What is needed:
Nothing in the records may be left out or altered; reproduce them all exactly.

Material provided:
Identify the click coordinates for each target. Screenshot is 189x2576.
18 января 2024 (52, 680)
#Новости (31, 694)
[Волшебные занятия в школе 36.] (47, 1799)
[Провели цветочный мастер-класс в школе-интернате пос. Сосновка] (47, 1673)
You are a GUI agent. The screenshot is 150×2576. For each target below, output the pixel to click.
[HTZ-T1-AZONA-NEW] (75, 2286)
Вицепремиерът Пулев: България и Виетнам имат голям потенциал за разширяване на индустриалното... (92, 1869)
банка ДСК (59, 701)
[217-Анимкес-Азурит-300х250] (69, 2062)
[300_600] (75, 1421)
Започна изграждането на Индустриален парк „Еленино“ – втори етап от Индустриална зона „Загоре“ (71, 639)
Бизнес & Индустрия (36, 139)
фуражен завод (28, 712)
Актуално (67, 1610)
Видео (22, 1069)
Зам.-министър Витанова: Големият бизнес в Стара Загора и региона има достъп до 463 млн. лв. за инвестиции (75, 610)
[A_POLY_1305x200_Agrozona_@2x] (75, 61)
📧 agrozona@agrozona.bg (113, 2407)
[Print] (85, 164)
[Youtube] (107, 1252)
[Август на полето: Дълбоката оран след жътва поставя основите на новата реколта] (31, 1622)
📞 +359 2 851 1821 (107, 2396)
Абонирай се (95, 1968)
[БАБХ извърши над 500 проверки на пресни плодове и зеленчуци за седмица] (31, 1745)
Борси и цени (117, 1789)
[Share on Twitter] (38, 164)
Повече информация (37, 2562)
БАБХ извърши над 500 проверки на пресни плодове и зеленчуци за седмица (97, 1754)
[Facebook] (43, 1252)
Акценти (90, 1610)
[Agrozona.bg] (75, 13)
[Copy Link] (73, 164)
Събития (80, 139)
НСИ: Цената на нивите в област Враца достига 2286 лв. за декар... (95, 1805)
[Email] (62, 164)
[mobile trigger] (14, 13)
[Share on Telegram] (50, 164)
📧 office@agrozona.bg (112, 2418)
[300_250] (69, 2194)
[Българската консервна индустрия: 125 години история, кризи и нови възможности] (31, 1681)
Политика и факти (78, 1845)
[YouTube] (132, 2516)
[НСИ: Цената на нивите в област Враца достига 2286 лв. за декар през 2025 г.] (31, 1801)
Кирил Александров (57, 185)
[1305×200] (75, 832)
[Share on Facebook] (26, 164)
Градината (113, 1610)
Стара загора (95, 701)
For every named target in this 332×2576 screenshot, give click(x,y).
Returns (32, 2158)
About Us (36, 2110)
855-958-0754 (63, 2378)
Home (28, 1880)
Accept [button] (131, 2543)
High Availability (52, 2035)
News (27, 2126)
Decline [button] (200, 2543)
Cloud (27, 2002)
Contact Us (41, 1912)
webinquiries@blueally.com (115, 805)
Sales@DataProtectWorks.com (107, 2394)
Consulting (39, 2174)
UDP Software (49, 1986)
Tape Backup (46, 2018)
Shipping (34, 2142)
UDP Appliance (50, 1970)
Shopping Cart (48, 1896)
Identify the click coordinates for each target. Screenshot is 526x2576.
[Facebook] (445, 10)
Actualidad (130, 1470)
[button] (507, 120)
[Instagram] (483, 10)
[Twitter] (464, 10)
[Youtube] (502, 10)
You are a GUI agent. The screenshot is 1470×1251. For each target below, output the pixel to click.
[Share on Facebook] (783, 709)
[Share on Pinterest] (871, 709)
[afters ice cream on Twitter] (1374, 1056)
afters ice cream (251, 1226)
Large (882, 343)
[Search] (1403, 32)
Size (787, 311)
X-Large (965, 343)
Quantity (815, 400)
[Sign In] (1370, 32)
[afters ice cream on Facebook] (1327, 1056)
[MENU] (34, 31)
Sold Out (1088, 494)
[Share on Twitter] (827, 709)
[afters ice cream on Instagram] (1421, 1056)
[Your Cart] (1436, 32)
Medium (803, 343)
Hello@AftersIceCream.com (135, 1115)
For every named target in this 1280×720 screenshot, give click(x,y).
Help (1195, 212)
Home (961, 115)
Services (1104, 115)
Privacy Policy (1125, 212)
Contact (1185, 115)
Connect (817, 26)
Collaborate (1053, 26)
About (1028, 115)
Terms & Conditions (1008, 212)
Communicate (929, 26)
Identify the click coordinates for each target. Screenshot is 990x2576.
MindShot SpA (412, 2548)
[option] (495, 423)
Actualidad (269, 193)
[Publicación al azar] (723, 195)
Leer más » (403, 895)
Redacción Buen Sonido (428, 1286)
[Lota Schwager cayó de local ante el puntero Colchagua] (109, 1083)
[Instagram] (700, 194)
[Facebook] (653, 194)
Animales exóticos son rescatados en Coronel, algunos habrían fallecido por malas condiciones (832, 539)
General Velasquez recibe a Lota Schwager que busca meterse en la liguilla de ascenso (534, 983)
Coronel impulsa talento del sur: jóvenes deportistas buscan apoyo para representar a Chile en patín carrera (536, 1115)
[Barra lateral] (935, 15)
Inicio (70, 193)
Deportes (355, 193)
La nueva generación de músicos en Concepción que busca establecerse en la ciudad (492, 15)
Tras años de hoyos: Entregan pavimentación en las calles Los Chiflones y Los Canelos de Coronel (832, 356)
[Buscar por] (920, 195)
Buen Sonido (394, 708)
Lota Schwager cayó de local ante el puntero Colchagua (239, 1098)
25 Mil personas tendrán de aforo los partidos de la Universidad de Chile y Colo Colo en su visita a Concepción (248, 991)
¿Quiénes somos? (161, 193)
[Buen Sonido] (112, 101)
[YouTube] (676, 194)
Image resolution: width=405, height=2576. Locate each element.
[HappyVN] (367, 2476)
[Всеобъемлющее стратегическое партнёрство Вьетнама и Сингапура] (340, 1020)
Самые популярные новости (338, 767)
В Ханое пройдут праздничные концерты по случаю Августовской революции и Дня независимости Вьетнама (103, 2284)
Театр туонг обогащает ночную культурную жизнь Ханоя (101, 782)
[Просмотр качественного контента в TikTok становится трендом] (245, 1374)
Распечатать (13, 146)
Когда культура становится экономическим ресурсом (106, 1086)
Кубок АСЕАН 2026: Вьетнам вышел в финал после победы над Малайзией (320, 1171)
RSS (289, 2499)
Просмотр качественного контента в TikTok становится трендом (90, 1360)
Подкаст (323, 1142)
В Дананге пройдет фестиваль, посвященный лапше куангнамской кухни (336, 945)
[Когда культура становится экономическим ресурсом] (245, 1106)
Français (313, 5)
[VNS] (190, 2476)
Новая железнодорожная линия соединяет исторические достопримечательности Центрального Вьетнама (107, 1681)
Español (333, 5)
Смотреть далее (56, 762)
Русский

Task response:
Identify the click coordinates for each target. Screenshot is 189x2576.
18 января 2024 (52, 680)
#Новости (31, 694)
[Волшебные занятия в школе 36.] (47, 1799)
[Провели цветочный мастер-класс в школе-интернате пос. Сосновка] (47, 1673)
You are a GUI agent. The screenshot is 150×2576. For each target below, output the pixel to click.
[HTZ-T1-AZONA-NEW] (75, 2286)
Вицепремиерът Пулев: България и Виетнам имат голям потенциал за разширяване на индустриалното... (92, 1869)
банка ДСК (59, 701)
[217-Анимкес-Азурит-300х250] (69, 2062)
[300_600] (75, 1421)
Започна изграждането на Индустриален парк „Еленино“ – втори етап от Индустриална зона „Загоре“ (71, 639)
Бизнес & Индустрия (36, 139)
фуражен завод (28, 712)
Актуално (67, 1610)
Видео (22, 1069)
Зам.-министър Витанова: Големият бизнес в Стара Загора и региона има достъп до 463 млн. лв. за инвестиции (75, 610)
[A_POLY_1305x200_Agrozona_@2x] (75, 61)
📧 agrozona@agrozona.bg (113, 2407)
[Print] (85, 164)
[Youtube] (107, 1252)
[Август на полето: Дълбоката оран след жътва поставя основите на новата реколта] (31, 1622)
📞 +359 2 851 1821 (107, 2396)
Абонирай се (95, 1968)
[БАБХ извърши над 500 проверки на пресни плодове и зеленчуци за седмица] (31, 1745)
Борси и цени (117, 1789)
[Share on Twitter] (38, 164)
Повече информация (37, 2562)
БАБХ извърши над 500 проверки на пресни плодове и зеленчуци за седмица (97, 1754)
[Facebook] (43, 1252)
Акценти (90, 1610)
[Agrozona.bg] (75, 13)
[Copy Link] (73, 164)
Събития (80, 139)
НСИ: Цената на нивите в област Враца достига 2286 лв. за декар... (95, 1805)
[Email] (62, 164)
[mobile trigger] (14, 13)
[Share on Telegram] (50, 164)
📧 office@agrozona.bg (112, 2418)
[300_250] (69, 2194)
[Българската консервна индустрия: 125 години история, кризи и нови възможности] (31, 1681)
Политика и факти (78, 1845)
[YouTube] (132, 2516)
[НСИ: Цената на нивите в област Враца достига 2286 лв. за декар през 2025 г.] (31, 1801)
Кирил Александров (57, 185)
[1305×200] (75, 832)
[Share on Facebook] (26, 164)
Градината (113, 1610)
Стара загора (95, 701)
For every named target in this 332×2576 screenshot, give click(x,y).
Returns (32, 2158)
About Us (36, 2110)
855-958-0754 (63, 2378)
Home (28, 1880)
Accept [button] (131, 2543)
High Availability (52, 2035)
News (27, 2126)
Decline [button] (200, 2543)
Cloud (27, 2002)
Contact Us (41, 1912)
webinquiries@blueally.com (115, 805)
Sales@DataProtectWorks.com (107, 2394)
Consulting (39, 2174)
UDP Software (49, 1986)
Tape Backup (46, 2018)
Shipping (34, 2142)
UDP Appliance (50, 1970)
Shopping Cart (48, 1896)
Identify the click coordinates for each target. Screenshot is 526x2576.
[Facebook] (445, 10)
Actualidad (130, 1470)
[button] (507, 120)
[Instagram] (483, 10)
[Twitter] (464, 10)
[Youtube] (502, 10)
You are a GUI agent. The screenshot is 1470×1251. For each target below, output the pixel to click.
[Share on Facebook] (783, 709)
[Share on Pinterest] (871, 709)
[afters ice cream on Twitter] (1374, 1056)
afters ice cream (251, 1226)
Large (882, 343)
[Search] (1403, 32)
Size (787, 311)
X-Large (965, 343)
Quantity (815, 400)
[Sign In] (1370, 32)
[afters ice cream on Facebook] (1327, 1056)
[MENU] (34, 31)
Sold Out (1088, 494)
[Share on Twitter] (827, 709)
[afters ice cream on Instagram] (1421, 1056)
[Your Cart] (1436, 32)
Medium (803, 343)
Hello@AftersIceCream.com (135, 1115)
For every named target in this 1280×720 screenshot, give click(x,y).
Help (1195, 212)
Home (961, 115)
Services (1104, 115)
Privacy Policy (1125, 212)
Contact (1185, 115)
Connect (817, 26)
Collaborate (1053, 26)
About (1028, 115)
Terms & Conditions (1008, 212)
Communicate (929, 26)
Identify the click coordinates for each target. Screenshot is 990x2576.
MindShot SpA (412, 2548)
[option] (495, 423)
Actualidad (269, 193)
[Publicación al azar] (723, 195)
Leer más » (403, 895)
Redacción Buen Sonido (428, 1286)
[Lota Schwager cayó de local ante el puntero Colchagua] (109, 1083)
[Instagram] (700, 194)
[Facebook] (653, 194)
Animales exóticos son rescatados en Coronel, algunos habrían fallecido por malas condiciones (832, 539)
General Velasquez recibe a Lota Schwager que busca meterse en la liguilla de ascenso (534, 983)
Coronel impulsa talento del sur: jóvenes deportistas buscan apoyo para representar a Chile en patín carrera (536, 1115)
[Barra lateral] (935, 15)
Inicio (70, 193)
Deportes (355, 193)
La nueva generación de músicos en Concepción que busca establecerse en la ciudad (492, 15)
Tras años de hoyos: Entregan pavimentación en las calles Los Chiflones y Los Canelos de Coronel (832, 356)
[Buscar por] (920, 195)
Buen Sonido (394, 708)
Lota Schwager cayó de local ante el puntero Colchagua (239, 1098)
25 Mil personas tendrán de aforo los partidos de la Universidad de Chile y Colo Colo en su visita a Concepción (248, 991)
¿Quiénes somos? (161, 193)
[Buen Sonido] (112, 101)
[YouTube] (676, 194)
Image resolution: width=405, height=2576. Locate each element.
[HappyVN] (367, 2476)
[Всеобъемлющее стратегическое партнёрство Вьетнама и Сингапура] (340, 1020)
Самые популярные новости (338, 767)
В Ханое пройдут праздничные концерты по случаю Августовской революции и Дня независимости Вьетнама (103, 2284)
Театр туонг обогащает ночную культурную жизнь Ханоя (101, 782)
[Просмотр качественного контента в TikTok становится трендом] (245, 1374)
Распечатать (13, 146)
Когда культура становится экономическим ресурсом (106, 1086)
Кубок АСЕАН 2026: Вьетнам вышел в финал после победы над Малайзией (320, 1171)
RSS (289, 2499)
Просмотр качественного контента в TikTok становится трендом (90, 1360)
Подкаст (323, 1142)
В Дананге пройдет фестиваль, посвященный лапше куангнамской кухни (336, 945)
[Когда культура становится экономическим ресурсом] (245, 1106)
Français (313, 5)
[VNS] (190, 2476)
Новая железнодорожная линия соединяет исторические достопримечательности Центрального Вьетнама (107, 1681)
Español (333, 5)
Смотреть далее (56, 762)
Русский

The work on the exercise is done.